You might already heard about CVE or Common Vulnerabilities or Exposures, which is an initiative sponsored by DHS (Department of Homeland and Security) and CISA (Cybersecurity and Infrastructure Security Agency), overseen by MITRE Corporation . All CVEs are listed on this website maintained by MITRE. If you want to know more about CVEs, how they are discovered, registered and how they are evaluated and approved, this document from RedHat has one or two words about it. Also, PYPA maintains the advisory-db project, for searching vulnerabilities of Python packages (this is where pip-audit comes into play).

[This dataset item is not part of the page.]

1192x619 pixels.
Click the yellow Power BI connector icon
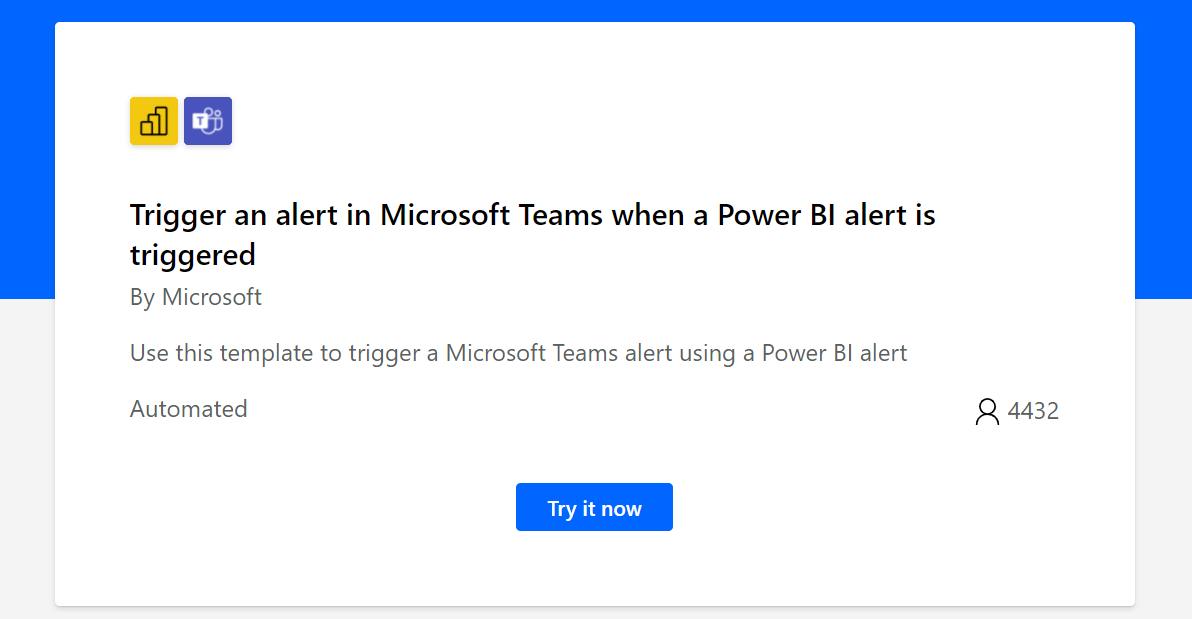pos(154,121)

Security is a limitless topic

It's not just about having an armored IPTABLES/Netfilter, and Nginx well configured with HSTS and other secure headers, and tunned Linux Kernel, and your Backend application demanding authenticated requests of 99,9% of your endpoints: from the packages that you download through APT, to PyPi packages that belong to your Python project, one of them could have a vulnerability, or a CVE registered and document.

In terms of security, we can go forever. It's a topic always on the table, from Infrastructure to Software, and it will always be like that.

Before pip-audit

You might be just like me, reviewing package by package from your requirements.txt with 50 different packages on it, searching on CVE listing websites like the one maintained by MITRE or even this one. What a pain, right? To review all packages (one by one) and document the vulnerabilities (if any) on your JIRA card, but, there's no other way. True that some services are available for searching PYSECs, but still not that pragmatic, in my opinion. I always felt more confident on searching CVE lists, manually. If you protect your API endpoints with all that you can, you can't avoid the audit of your project packages. You just can't..

After pip-audit

I think that everyone who cares about security, was craving for something like this. It was announced by Dustin Ingram yesterday, the stable release of pip-audit.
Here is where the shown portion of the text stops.